### Exercise
Say how many lines in the records contain the string "البيت", giving the number by itself.
*** Information
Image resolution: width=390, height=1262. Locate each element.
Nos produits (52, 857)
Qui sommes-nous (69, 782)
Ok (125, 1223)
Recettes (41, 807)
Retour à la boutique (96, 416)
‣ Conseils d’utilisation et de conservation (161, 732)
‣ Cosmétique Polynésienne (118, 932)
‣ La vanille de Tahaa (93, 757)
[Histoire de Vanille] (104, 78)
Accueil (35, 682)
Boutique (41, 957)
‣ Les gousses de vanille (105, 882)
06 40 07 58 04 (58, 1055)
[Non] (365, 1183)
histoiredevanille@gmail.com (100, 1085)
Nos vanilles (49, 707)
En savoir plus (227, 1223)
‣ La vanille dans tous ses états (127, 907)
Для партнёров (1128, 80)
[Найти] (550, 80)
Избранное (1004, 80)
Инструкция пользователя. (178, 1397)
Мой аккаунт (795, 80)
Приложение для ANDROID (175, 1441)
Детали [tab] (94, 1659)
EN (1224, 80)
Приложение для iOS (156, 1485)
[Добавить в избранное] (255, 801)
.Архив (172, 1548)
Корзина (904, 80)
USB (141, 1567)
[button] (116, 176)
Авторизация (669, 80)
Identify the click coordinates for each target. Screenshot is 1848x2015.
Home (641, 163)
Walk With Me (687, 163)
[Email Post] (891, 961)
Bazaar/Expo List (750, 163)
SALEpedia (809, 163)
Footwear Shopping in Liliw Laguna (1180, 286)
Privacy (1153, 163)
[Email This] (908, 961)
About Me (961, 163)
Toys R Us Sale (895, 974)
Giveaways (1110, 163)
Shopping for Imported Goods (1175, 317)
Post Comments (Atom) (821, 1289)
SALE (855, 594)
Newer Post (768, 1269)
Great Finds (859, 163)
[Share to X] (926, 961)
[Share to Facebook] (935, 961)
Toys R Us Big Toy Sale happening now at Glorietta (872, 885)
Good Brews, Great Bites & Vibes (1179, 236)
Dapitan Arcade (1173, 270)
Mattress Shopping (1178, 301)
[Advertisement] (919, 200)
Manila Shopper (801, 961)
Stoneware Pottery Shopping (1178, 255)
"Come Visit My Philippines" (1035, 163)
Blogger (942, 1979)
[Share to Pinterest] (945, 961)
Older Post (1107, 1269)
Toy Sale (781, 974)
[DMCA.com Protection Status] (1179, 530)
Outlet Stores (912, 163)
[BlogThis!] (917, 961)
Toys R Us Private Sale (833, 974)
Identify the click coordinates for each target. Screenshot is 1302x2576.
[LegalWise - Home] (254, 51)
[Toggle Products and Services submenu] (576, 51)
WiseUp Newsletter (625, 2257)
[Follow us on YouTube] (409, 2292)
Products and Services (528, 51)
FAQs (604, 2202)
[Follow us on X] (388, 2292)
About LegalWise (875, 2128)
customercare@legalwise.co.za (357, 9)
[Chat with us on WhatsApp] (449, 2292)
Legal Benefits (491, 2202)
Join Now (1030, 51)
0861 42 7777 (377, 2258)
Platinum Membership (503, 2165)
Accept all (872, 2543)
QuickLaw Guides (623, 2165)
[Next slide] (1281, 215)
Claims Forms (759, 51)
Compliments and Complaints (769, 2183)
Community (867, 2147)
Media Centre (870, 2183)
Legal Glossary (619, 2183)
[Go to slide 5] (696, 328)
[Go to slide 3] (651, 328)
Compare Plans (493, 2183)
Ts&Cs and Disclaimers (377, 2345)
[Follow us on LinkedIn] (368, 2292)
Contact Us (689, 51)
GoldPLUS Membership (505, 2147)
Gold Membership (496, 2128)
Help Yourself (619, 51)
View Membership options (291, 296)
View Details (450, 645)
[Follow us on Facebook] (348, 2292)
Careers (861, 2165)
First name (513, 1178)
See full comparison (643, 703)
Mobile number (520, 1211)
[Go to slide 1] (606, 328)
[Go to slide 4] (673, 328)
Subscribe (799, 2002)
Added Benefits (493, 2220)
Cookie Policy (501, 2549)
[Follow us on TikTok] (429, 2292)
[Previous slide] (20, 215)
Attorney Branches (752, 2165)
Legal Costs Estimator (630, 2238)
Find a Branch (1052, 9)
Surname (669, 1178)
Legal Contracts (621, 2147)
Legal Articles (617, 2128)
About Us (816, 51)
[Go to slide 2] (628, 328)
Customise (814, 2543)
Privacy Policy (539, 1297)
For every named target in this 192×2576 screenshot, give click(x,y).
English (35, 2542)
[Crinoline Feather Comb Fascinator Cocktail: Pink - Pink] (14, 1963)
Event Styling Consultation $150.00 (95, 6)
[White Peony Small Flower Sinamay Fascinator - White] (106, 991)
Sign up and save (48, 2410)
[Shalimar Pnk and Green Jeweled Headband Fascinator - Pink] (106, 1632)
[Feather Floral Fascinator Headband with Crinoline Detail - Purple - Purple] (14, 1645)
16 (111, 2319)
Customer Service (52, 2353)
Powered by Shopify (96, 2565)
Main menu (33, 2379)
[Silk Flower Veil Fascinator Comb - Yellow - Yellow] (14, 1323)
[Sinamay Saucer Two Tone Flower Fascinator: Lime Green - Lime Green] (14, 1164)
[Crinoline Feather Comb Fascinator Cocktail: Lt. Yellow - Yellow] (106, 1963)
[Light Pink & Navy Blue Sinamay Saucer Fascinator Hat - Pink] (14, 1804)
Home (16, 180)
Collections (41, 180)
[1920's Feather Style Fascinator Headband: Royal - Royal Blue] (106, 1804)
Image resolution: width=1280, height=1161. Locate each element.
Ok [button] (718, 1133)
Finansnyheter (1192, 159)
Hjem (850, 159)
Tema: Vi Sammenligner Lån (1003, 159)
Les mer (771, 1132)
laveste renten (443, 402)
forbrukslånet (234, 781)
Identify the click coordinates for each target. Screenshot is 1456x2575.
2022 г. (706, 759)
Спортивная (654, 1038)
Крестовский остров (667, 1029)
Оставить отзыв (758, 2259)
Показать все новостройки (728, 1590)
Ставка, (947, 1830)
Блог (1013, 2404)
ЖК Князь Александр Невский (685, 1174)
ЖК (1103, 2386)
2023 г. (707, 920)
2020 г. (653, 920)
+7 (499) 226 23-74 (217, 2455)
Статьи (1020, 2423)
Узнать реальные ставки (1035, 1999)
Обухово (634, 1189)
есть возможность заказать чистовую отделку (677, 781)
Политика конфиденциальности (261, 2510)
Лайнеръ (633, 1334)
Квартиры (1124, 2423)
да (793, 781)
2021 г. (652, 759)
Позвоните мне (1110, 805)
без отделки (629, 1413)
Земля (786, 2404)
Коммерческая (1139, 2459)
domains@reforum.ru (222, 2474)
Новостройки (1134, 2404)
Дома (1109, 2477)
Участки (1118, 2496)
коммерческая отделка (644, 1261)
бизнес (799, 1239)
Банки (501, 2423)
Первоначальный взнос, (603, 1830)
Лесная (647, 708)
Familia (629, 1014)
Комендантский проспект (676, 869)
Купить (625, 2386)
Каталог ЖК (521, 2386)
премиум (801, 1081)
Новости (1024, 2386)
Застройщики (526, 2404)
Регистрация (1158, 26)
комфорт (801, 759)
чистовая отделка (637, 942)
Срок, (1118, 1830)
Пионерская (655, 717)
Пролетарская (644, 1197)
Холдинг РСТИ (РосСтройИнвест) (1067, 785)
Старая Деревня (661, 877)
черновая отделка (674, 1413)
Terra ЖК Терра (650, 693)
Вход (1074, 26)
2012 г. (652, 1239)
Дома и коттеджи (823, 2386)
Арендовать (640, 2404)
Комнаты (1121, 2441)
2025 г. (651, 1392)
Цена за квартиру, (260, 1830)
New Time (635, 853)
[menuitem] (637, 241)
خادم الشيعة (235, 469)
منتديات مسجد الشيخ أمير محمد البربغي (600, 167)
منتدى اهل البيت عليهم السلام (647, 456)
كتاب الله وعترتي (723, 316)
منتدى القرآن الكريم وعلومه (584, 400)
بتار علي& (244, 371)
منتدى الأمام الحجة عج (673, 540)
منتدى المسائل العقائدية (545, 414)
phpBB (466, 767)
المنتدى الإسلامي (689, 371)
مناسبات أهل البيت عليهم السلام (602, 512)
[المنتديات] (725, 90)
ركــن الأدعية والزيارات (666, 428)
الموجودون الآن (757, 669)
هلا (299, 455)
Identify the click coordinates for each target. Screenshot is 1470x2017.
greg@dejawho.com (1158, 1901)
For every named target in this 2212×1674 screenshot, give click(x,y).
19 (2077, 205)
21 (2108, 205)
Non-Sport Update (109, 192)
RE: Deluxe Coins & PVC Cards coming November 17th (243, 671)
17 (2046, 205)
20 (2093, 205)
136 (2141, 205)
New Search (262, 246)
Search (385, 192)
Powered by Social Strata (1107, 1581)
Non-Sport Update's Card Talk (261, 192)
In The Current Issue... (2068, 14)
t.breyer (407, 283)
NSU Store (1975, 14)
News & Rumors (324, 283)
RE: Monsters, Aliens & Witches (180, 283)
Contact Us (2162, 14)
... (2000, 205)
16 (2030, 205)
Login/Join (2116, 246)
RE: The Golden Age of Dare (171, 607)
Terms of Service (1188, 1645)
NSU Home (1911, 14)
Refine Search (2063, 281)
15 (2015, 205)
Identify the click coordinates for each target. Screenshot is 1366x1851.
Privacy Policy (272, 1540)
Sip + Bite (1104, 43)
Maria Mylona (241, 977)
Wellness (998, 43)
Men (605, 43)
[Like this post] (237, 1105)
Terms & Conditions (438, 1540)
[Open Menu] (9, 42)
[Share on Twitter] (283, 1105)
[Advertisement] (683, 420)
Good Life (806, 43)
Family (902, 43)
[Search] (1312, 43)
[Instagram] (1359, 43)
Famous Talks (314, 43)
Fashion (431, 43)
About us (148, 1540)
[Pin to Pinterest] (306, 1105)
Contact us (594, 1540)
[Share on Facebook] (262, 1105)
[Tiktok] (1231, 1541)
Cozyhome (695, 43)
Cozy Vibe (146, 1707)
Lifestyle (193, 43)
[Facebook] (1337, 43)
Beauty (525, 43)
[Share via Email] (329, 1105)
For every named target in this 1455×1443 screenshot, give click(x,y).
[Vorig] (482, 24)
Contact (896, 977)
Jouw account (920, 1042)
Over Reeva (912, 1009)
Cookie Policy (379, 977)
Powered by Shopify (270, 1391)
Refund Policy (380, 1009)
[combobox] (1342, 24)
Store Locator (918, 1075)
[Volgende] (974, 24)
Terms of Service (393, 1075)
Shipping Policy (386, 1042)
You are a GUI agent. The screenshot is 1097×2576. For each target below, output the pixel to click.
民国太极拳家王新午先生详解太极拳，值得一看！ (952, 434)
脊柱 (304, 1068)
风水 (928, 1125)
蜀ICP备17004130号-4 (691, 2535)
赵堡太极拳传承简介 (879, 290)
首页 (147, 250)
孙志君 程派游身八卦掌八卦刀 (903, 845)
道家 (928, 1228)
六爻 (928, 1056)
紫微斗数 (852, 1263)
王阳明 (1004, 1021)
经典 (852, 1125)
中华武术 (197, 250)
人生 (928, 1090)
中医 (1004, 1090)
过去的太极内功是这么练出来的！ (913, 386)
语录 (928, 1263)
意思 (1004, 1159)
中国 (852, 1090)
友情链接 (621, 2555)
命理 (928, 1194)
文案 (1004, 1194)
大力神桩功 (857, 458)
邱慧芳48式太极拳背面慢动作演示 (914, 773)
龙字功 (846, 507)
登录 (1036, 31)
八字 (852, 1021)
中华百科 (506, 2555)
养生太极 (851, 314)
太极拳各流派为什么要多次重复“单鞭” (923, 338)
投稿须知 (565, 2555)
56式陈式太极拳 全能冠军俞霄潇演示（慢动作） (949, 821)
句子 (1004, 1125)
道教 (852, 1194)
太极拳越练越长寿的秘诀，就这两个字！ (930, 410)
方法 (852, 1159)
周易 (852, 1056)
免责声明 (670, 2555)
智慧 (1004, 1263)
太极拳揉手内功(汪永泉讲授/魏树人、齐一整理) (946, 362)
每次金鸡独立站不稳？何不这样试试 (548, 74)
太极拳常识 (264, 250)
******
### Exercise solution
2